Jacinto, no começo da história, encontra-se totalmente alienado pela alta sociedade parisiense, extremamente consumista e dotado de falsos valores, ou seja, a influência social, de forma negativa, já havia realizado sua parte. Agindo por Normalização, tentava somente adequar-se ao que acreditava ser os costumes corretos, e que lhe trariam aceitação do grupo ao qual frequentava.
De uma forma bastante diferente e inovadora, o meio não degradou o caráter da criatura construída pelo doutor Frankenstein, mas sim, o formou, tendo em vista que tratava-se de um ser “nascido” já adulto, com inteligência matura para absorver ensinamentos e experiências. Por tudo que aprendeu e vivenciou, o monstro tornou-se mal, vingativo, culpando a sociedade, de um posto de vista lógico, como responsável pela sua má conduta, ou seja, agia por aquilo que Moscovici denomina de Conformismo.
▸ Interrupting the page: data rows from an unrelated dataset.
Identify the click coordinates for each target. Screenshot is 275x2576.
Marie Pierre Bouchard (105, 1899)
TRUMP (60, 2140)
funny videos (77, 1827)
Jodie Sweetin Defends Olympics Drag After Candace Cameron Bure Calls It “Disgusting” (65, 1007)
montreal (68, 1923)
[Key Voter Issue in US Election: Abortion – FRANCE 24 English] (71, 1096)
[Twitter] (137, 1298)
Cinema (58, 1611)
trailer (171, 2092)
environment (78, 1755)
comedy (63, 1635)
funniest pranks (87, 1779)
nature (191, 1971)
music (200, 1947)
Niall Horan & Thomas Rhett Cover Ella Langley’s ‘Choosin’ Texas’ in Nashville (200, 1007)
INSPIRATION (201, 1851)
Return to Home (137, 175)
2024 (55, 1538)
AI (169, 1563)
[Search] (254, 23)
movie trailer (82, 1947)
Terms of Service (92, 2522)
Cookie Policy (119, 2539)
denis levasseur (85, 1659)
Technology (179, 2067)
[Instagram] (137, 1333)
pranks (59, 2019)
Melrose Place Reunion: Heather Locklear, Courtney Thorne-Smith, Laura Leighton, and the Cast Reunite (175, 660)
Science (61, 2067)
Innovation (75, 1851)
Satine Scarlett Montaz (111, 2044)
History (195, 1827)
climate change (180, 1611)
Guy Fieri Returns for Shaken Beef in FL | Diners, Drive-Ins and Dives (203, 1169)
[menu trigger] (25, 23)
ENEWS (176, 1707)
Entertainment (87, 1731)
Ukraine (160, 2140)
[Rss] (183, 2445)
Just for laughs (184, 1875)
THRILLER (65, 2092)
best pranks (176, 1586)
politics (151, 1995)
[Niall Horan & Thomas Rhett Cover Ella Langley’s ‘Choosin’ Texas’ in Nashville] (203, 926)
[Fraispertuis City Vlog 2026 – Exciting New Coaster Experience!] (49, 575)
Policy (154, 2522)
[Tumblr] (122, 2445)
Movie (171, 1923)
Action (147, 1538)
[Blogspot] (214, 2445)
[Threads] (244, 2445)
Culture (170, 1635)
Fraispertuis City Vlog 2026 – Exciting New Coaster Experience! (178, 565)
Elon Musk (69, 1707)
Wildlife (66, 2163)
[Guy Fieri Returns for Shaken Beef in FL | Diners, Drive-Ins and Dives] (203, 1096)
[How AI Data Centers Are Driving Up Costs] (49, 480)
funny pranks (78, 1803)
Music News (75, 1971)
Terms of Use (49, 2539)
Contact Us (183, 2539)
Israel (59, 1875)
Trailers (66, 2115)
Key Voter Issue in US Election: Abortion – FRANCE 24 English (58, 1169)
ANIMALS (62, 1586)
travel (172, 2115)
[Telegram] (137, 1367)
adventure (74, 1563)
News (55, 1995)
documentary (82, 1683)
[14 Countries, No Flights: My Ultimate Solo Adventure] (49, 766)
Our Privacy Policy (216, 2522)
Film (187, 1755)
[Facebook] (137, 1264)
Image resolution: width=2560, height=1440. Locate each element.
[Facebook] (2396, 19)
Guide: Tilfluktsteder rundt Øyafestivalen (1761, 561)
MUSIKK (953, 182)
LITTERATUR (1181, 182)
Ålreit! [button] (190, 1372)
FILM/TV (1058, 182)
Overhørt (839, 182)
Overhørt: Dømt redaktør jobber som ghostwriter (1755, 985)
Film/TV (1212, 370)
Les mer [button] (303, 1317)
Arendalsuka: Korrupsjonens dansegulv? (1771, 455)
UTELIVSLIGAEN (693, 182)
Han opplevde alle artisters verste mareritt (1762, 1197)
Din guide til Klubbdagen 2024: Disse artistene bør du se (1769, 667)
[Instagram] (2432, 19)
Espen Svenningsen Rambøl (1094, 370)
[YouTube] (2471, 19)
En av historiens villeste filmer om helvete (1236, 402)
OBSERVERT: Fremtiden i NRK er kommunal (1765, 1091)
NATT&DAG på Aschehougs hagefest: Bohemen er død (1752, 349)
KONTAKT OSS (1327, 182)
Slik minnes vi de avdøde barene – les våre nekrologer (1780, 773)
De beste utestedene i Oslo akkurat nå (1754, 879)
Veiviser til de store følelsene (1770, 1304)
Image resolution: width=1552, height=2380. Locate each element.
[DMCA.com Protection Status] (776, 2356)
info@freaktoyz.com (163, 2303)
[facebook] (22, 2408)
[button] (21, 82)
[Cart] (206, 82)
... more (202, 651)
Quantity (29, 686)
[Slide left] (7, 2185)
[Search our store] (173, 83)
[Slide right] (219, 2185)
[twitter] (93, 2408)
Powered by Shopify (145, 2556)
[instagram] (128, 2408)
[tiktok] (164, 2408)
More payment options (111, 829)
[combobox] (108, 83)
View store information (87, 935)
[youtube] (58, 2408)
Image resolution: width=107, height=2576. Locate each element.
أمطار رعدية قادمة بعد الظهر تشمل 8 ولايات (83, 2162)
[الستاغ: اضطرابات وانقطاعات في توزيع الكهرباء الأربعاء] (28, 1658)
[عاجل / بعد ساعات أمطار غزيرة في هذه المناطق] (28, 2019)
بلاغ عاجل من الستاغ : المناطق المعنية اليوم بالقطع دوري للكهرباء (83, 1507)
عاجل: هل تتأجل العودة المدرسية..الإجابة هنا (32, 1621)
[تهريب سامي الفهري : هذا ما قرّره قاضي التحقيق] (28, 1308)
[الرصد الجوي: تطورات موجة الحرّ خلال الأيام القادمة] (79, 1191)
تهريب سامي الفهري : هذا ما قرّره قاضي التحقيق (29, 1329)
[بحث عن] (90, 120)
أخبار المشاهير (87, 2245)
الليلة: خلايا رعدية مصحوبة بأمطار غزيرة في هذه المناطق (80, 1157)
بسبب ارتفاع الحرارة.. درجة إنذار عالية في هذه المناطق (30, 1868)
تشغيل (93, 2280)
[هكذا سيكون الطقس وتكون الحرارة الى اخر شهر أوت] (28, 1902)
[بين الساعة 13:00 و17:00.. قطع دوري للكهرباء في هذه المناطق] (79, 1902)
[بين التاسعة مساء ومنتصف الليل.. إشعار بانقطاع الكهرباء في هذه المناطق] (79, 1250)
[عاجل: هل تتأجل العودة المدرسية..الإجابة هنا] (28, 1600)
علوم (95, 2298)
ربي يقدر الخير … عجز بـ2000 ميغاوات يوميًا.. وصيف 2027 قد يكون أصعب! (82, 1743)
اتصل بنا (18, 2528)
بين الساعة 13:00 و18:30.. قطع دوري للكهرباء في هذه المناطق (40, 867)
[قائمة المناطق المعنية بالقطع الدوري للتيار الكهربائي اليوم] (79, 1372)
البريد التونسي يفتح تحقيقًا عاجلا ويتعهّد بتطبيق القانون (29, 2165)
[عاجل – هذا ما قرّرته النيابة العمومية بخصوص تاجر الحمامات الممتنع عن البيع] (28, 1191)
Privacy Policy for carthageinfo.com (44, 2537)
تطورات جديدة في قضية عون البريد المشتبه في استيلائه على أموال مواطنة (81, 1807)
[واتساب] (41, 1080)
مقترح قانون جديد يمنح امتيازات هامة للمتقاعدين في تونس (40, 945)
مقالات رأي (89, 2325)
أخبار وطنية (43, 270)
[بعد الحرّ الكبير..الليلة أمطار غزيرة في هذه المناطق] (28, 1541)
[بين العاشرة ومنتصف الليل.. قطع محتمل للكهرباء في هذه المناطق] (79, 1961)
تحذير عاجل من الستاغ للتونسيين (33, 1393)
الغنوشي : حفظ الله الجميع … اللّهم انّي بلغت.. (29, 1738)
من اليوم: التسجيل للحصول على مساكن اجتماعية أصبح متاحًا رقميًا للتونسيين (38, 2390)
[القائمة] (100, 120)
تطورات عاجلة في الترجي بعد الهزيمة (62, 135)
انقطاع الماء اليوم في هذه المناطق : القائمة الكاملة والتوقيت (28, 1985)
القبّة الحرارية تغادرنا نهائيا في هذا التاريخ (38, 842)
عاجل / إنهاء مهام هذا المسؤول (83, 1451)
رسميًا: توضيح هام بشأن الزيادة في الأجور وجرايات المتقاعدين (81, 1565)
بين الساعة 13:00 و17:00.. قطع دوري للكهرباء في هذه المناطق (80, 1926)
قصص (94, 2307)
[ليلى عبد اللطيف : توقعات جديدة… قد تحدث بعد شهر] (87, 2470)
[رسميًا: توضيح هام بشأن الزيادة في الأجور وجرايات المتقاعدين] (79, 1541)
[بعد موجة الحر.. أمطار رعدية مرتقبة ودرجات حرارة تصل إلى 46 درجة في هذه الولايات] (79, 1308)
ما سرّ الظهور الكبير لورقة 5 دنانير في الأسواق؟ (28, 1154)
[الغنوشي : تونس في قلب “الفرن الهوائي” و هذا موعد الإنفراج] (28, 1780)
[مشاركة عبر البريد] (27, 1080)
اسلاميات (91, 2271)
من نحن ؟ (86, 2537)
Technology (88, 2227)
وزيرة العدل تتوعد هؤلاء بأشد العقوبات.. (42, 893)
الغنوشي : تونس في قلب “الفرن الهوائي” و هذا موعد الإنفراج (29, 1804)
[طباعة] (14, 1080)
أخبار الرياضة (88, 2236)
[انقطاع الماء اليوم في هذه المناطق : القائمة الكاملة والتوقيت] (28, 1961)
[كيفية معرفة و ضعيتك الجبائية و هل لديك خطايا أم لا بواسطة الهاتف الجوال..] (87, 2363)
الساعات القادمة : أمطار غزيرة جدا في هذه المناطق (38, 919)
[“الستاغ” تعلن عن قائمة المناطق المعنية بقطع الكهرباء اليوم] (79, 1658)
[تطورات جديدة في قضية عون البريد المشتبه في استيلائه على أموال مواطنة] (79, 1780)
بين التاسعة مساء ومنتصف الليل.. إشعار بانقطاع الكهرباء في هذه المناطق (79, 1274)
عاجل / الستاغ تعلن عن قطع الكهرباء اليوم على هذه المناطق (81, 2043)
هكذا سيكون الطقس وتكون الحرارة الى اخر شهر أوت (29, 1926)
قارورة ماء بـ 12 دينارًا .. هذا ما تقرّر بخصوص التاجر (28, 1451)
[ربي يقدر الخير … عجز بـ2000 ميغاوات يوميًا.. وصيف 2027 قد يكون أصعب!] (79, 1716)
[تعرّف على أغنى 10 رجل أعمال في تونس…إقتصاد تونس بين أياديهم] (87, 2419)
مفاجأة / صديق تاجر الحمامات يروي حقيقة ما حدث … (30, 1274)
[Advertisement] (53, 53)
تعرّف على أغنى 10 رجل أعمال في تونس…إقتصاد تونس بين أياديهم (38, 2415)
Outra importante diferença entre as obras é que, ao contrário da criatura que partiu para uma terra distante afirmando que cometeria o suicídio, o protagonista de A Cidade e as Serras teve tempo de se regenerar ao ser influenciado por fatores diferentes quando mudou de meio social ao retornar para Tormes. Dotado de conhecimentos científicos e recursos financeiros, Jacinto, agindo por Inovação, mudou o ambiente, trazendo melhorias que refletiram na vida dos moradores sob sua responsabilidade. A mudança de comportamento por ele apresentado é relatado pelo narrador da história, seu amigo José Fernandes, que juntamente de outros habitantes do campo, exaltam-no, alegando que ele tornou-se uma pessoa mais agradável, compassiva e sensível.



 CONCLUSÃO

          O comportamento dos personagens principais de A Cidade e as Serras, de Eça de Queirós e Frankenstein, de Mary Shelley, foi resultado de fatores sociais acontecidos em suas respectivas vidas e que essa problemática abordada em ambas as obras foi de caráter intencional de cada autor, não sendo formuladas meramente por questões estéticas. Por fim, concluí-se que a influência social como fator de degradação do ser humano é bastante comum nas obras clássicas e, desde que analisada por uma temática adequada, esse tema é facilmente identificado e passível de classificá-lo, tendo em vista suas diferentes formas de manifestação.